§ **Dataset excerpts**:

[Start of Attachment]

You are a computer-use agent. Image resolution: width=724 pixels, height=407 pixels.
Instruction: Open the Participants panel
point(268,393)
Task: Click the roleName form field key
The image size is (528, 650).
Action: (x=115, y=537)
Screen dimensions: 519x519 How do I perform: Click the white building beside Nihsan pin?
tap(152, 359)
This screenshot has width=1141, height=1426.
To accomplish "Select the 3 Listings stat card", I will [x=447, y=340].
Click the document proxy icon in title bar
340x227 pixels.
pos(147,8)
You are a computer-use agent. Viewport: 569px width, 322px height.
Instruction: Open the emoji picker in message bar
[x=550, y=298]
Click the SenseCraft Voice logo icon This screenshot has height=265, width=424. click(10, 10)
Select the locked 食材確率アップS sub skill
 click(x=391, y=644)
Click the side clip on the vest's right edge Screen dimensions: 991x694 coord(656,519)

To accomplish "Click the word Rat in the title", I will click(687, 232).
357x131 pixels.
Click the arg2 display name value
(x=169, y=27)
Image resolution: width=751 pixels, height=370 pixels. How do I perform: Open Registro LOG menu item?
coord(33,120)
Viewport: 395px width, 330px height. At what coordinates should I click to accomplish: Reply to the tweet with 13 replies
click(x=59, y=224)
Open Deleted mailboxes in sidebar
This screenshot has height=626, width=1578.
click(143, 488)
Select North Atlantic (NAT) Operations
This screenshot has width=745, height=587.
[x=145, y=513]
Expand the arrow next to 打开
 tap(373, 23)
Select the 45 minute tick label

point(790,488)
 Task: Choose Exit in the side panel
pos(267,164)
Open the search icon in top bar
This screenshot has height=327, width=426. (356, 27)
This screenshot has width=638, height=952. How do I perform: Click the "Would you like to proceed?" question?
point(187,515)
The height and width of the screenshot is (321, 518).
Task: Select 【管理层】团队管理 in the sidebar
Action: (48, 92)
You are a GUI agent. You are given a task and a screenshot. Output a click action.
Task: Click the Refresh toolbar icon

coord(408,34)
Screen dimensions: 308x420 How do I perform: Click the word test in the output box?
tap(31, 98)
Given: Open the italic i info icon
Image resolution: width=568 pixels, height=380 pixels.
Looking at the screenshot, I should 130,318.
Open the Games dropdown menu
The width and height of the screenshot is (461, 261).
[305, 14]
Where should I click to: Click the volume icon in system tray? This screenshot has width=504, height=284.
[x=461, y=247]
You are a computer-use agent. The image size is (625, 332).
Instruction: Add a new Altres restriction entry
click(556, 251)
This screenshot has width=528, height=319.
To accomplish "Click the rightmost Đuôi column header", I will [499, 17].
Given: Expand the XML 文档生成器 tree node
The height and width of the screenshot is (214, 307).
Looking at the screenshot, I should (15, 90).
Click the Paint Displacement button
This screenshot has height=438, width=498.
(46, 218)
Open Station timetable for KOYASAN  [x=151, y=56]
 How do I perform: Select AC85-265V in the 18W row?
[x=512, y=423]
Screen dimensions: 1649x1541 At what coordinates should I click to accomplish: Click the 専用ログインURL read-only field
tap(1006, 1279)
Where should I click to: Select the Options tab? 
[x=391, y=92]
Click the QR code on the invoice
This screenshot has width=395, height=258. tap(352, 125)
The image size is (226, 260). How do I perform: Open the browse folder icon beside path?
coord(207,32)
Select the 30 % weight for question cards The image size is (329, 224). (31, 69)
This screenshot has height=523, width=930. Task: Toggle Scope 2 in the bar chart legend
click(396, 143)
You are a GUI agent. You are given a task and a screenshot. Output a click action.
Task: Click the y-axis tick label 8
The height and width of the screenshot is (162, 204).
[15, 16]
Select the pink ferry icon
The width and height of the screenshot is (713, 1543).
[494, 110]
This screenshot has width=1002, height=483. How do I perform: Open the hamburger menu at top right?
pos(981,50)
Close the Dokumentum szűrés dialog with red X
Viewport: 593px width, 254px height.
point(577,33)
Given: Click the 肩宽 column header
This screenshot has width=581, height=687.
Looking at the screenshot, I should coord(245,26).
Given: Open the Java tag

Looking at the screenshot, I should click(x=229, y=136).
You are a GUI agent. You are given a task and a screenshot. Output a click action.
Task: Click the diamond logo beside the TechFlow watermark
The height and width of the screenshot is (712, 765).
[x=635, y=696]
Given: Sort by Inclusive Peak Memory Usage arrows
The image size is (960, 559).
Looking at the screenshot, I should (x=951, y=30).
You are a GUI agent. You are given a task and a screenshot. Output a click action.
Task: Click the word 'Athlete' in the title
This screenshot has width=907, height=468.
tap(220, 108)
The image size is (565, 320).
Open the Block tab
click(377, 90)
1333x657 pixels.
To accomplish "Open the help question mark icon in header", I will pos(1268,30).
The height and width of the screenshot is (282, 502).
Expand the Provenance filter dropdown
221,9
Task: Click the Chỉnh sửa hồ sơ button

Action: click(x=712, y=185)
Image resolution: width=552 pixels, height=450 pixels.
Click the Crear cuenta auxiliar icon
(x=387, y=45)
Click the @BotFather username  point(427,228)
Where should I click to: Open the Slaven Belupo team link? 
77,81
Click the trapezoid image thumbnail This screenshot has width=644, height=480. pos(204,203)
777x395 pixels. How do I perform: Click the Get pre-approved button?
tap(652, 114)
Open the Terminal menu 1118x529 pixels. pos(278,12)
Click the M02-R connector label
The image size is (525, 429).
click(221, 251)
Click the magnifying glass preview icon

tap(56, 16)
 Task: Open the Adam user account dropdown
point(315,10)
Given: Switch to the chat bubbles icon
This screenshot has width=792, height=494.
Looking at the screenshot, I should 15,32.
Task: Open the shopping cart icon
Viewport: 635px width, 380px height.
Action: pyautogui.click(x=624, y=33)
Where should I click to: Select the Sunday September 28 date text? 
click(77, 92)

[End of Attachment]

§ **Problem requirements**: Please write out the records from above, keeping every line exact.

§ **Written solution**:
You are a computer-use agent. Image resolution: width=724 pixels, height=407 pixels.
Instruction: Open the Participants panel
point(268,393)
Task: Click the roleName form field key
The image size is (528, 650).
Action: (x=115, y=537)
Screen dimensions: 519x519 How do I perform: Click the white building beside Nihsan pin?
tap(152, 359)
This screenshot has width=1141, height=1426.
To accomplish "Select the 3 Listings stat card", I will [x=447, y=340].
Click the document proxy icon in title bar
340x227 pixels.
pos(147,8)
You are a computer-use agent. Viewport: 569px width, 322px height.
Instruction: Open the emoji picker in message bar
[x=550, y=298]
Click the SenseCraft Voice logo icon This screenshot has height=265, width=424. click(10, 10)
Select the locked 食材確率アップS sub skill
 click(x=391, y=644)
Click the side clip on the vest's right edge Screen dimensions: 991x694 coord(656,519)

To accomplish "Click the word Rat in the title", I will click(687, 232).
357x131 pixels.
Click the arg2 display name value
(x=169, y=27)
Image resolution: width=751 pixels, height=370 pixels. How do I perform: Open Registro LOG menu item?
coord(33,120)
Viewport: 395px width, 330px height. At what coordinates should I click to accomplish: Reply to the tweet with 13 replies
click(x=59, y=224)
Open Deleted mailboxes in sidebar
This screenshot has height=626, width=1578.
click(143, 488)
Select North Atlantic (NAT) Operations
This screenshot has width=745, height=587.
[x=145, y=513]
Expand the arrow next to 打开
 tap(373, 23)
Select the 45 minute tick label

point(790,488)
 Task: Choose Exit in the side panel
pos(267,164)
Open the search icon in top bar
This screenshot has height=327, width=426. (356, 27)
This screenshot has width=638, height=952. How do I perform: Click the "Would you like to proceed?" question?
point(187,515)
The height and width of the screenshot is (321, 518).
Task: Select 【管理层】团队管理 in the sidebar
Action: (48, 92)
You are a GUI agent. You are given a task and a screenshot. Output a click action.
Task: Click the Refresh toolbar icon

coord(408,34)
Screen dimensions: 308x420 How do I perform: Click the word test in the output box?
tap(31, 98)
Given: Open the italic i info icon
Image resolution: width=568 pixels, height=380 pixels.
Looking at the screenshot, I should 130,318.
Open the Games dropdown menu
The width and height of the screenshot is (461, 261).
[305, 14]
Where should I click to: Click the volume icon in system tray? This screenshot has width=504, height=284.
[x=461, y=247]
You are a computer-use agent. The image size is (625, 332).
Instruction: Add a new Altres restriction entry
click(556, 251)
This screenshot has width=528, height=319.
To accomplish "Click the rightmost Đuôi column header", I will [499, 17].
Given: Expand the XML 文档生成器 tree node
The height and width of the screenshot is (214, 307).
Looking at the screenshot, I should (15, 90).
Click the Paint Displacement button
This screenshot has height=438, width=498.
(46, 218)
Open Station timetable for KOYASAN  [x=151, y=56]
 How do I perform: Select AC85-265V in the 18W row?
[x=512, y=423]
Screen dimensions: 1649x1541 At what coordinates should I click to accomplish: Click the 専用ログインURL read-only field
tap(1006, 1279)
Where should I click to: Select the Options tab? 
[x=391, y=92]
Click the QR code on the invoice
This screenshot has width=395, height=258. tap(352, 125)
The image size is (226, 260). How do I perform: Open the browse folder icon beside path?
coord(207,32)
Select the 30 % weight for question cards The image size is (329, 224). (31, 69)
This screenshot has height=523, width=930. Task: Toggle Scope 2 in the bar chart legend
click(396, 143)
You are a GUI agent. You are given a task and a screenshot. Output a click action.
Task: Click the y-axis tick label 8
The height and width of the screenshot is (162, 204).
[15, 16]
Select the pink ferry icon
The width and height of the screenshot is (713, 1543).
[494, 110]
This screenshot has width=1002, height=483. How do I perform: Open the hamburger menu at top right?
pos(981,50)
Close the Dokumentum szűrés dialog with red X
Viewport: 593px width, 254px height.
point(577,33)
Given: Click the 肩宽 column header
This screenshot has width=581, height=687.
Looking at the screenshot, I should coord(245,26).
Given: Open the Java tag

Looking at the screenshot, I should click(x=229, y=136).
You are a GUI agent. You are given a task and a screenshot. Output a click action.
Task: Click the diamond logo beside the TechFlow watermark
The height and width of the screenshot is (712, 765).
[x=635, y=696]
Given: Sort by Inclusive Peak Memory Usage arrows
The image size is (960, 559).
Looking at the screenshot, I should (x=951, y=30).
You are a GUI agent. You are given a task and a screenshot. Output a click action.
Task: Click the word 'Athlete' in the title
This screenshot has width=907, height=468.
tap(220, 108)
The image size is (565, 320).
Open the Block tab
click(377, 90)
1333x657 pixels.
To accomplish "Open the help question mark icon in header", I will pos(1268,30).
The height and width of the screenshot is (282, 502).
Expand the Provenance filter dropdown
221,9
Task: Click the Chỉnh sửa hồ sơ button

Action: click(x=712, y=185)
Image resolution: width=552 pixels, height=450 pixels.
Click the Crear cuenta auxiliar icon
(x=387, y=45)
Click the @BotFather username  point(427,228)
Where should I click to: Open the Slaven Belupo team link? 
77,81
Click the trapezoid image thumbnail This screenshot has width=644, height=480. pos(204,203)
777x395 pixels. How do I perform: Click the Get pre-approved button?
tap(652, 114)
Open the Terminal menu 1118x529 pixels. pos(278,12)
Click the M02-R connector label
The image size is (525, 429).
click(221, 251)
Click the magnifying glass preview icon

tap(56, 16)
 Task: Open the Adam user account dropdown
point(315,10)
Given: Switch to the chat bubbles icon
This screenshot has width=792, height=494.
Looking at the screenshot, I should 15,32.
Task: Open the shopping cart icon
Viewport: 635px width, 380px height.
Action: pyautogui.click(x=624, y=33)
Where should I click to: Select the Sunday September 28 date text? 
click(77, 92)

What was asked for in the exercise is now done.